Raju's functionality is split into two recognizable "halves". The first half interprets the chessboard: a fine-tuned YOLO object detection model recognizes pieces to understand the board state, then determines the optimal next move using Stockfish. As the game progresses and the game odds shift, Raju will "trash talk" opponents by prompting Gemini for an appropriately confident quip, which is then outputted audibly with Fish Audio. From there, Raju prepares to use its second functionality: an ACT model trained to generally move a chess piece from a start square to a target square with the SO100. This process involves masking the input frames (and the video frames used for training) with an overlay that indicates where the piece should be picked and placed. In training, these overlays were set manually for >50 examples. In normal use, the overlays are generated to map targets above the chosen squares and are color-coded to represent pickup vs. placement.

Challenges we ran into

Building Raju came with a lot of challenges. Firstly, interpreting the chessboard state. We were unable to find an out-of-the-box model (or LLM) capable of properly understanding our pieces and board from the camera view we'd chosen for training. Initially, we built a system in OpenCV that identified differences between a pre-move and after-move image to determine the most likely move made by the opponent. This worked sometimes, but wasn't consistent enough for an entire game due to a lack of contrast between pieces on their respective colored squares. To fix this, we took a few dozen photos of various board states, labeled them, and trained a YOLO model to recognize the pieces. This solution was very accurate once integrated with an algorithm that accounted for the previous board state. The other largest challenge we encountered was getting Raju to transport pieces from one tile to another. Mechanically, the base SO100 gripper struggled to hold the rounded chess pieces consistently. Redesigned gripper mandibles with centering indents and rubber solved this issue. On the controls side, we knew Raju would struggle with identifying the target piece amongst 32 options on the board.
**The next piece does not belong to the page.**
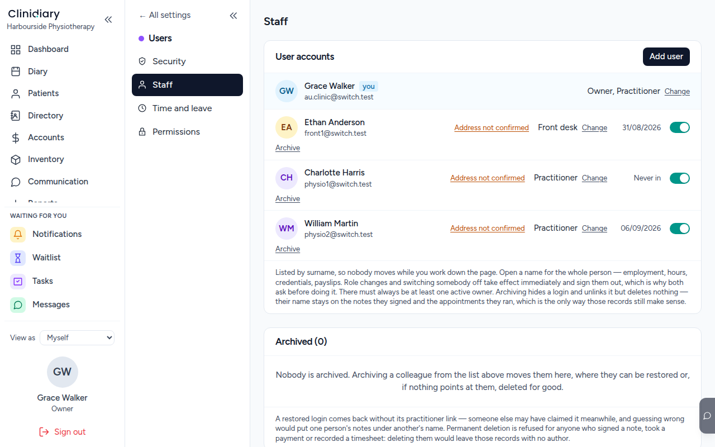
Task: Open the Notifications bell icon
Action: [18, 234]
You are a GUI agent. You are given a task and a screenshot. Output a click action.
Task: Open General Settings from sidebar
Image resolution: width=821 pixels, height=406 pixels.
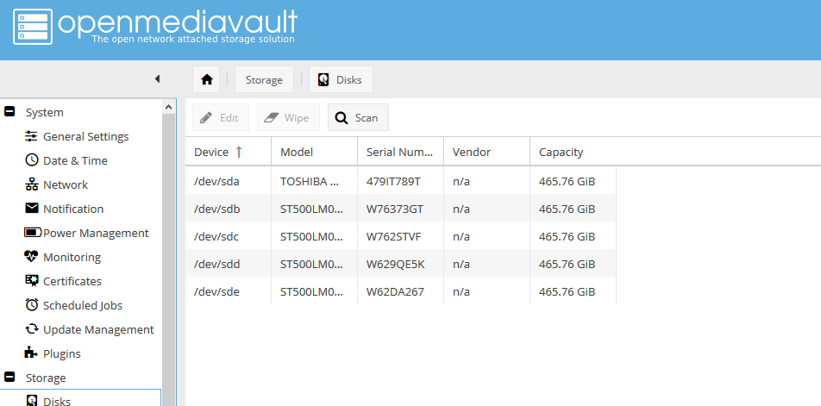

After brainstorming, we decided to train a model with masked input frames that indicated the target tiles, leaving the transitions to be learned along with the pickup and placement routines. Initially, we trained a model to pick up pieces with twenty examples. This process took a few hours and was inconsistent due to gripper issues. Our secondary (final) training involved over double the data and a larger variety of movement situations. Disappointingly, after gathering examples, the training process only made it halfway in the time available, so Raju isn't as fast and precise as he should be.

Accomplishments that we're proud of

We're very proud of Raju, his abilities, and how much we've been able to learn during this project. None of us had ever interacted with SO100s, LeRobot, RunPod, online stockfish APIs, or FishAudio before this, yet we were able to bring them together to build something we find very entertaining. We took a big risk in training Raju on masked video frames, something without a precedent to guarantee success or a general model to tune from. Seeing Raju target pieces was a big payoff. Additionally, we're very happy with how our boar state identification turned out: we tested a lot of methods, and ended up building a custom solution that worked better than any alternative on the internet.

What we learned

We went from knowing nothing about controlling robots with ML to being fully capable of modifying, initializing, training, and using them for specific functions.

What's next for Raju: Sassy and prodigal chess-playing robot

En Passant and Castling! Raju has no trained examples for these moves, but we believe he should be capable of making them by doing the moves in series: moving one piece, then another, as if he received a "second turn" of sorts. This could be programmed realistically with hardcoded edge cases.